Debemos realizar una respiración voluntaria, inhalando por la boca y exhalando por la nariz.
De esta forma conseguiremos coger una mayor cantidad de oxígeno y también evitaremos que nos entre agua por la nariz.
La inhalación por la boca se hará de forma rápida para poder llenar los pulmones de oxígeno, y la exhalación será más lenta y progresiva soltando todo el aire por la boca.
Si no conseguimos expulsar todo el aire, cuando vayamos a inhalar por la boca lo haremos de forma poco eficaz y nos quedaremos escasos de oxígeno.
También es importante llevar una buena coordinación con las brazadas y cada estilo tendrá su momento para la inhalación y para la exhalación.
En crol inhalaremos rotando la cabeza al mismo lado del brazo que sale del agua y exhalaremos cuando el brazo y la cabeza vuelvan a entrar en el agua.
En el estilo de crol podremos respirar cada 2, cada 3, cada 4 o 5 brazadas, dependiendo de nuestra capacidad pulmonar.
En espalda, al llevar todo el rato la cabeza fuera del agua es más fácil realizar la respiración, pero se recomienda llevar un ritmo siempre igual para no provocar más cansancio.
Se recomienda inhalar cuando un brazo sale del agua y exhalar cuando sale el otro, y siempre cogiendo el aire por la boca y soltándolo por la nariz.
En braza, cogemos aire al sacar la cabeza y cuando los brazos realizan la fase de tracción y empuje, y soltamos el aire al meter la cabeza y en la fase de deslizamiento y recobro de los brazos.

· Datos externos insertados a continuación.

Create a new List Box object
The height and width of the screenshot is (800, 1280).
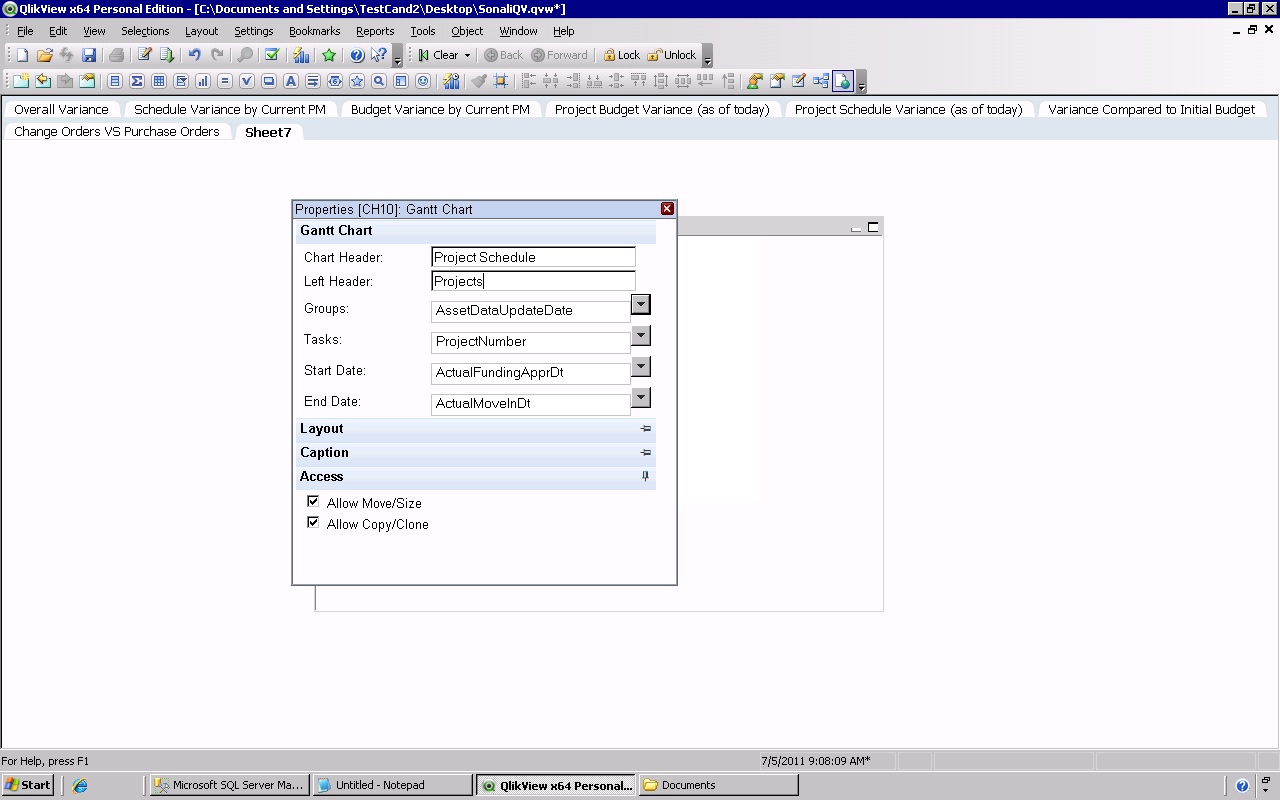(x=115, y=82)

Lo ideal será coger aire cuando los brazos y la cabeza se encuentren fuera del agua y soltar el aire cuando los brazos y la cabeza están dentro del agua.
Dependiendo de la capacidad pulmonar y de la exigencia respiraremos cada una o dos brazadas.
Si queremos mejorar nuestro rendimiento y evitar que nos cansemos más de lo normal es importante trabajar la respiración y la coordinación de ésta con los movimientos de cada estilo.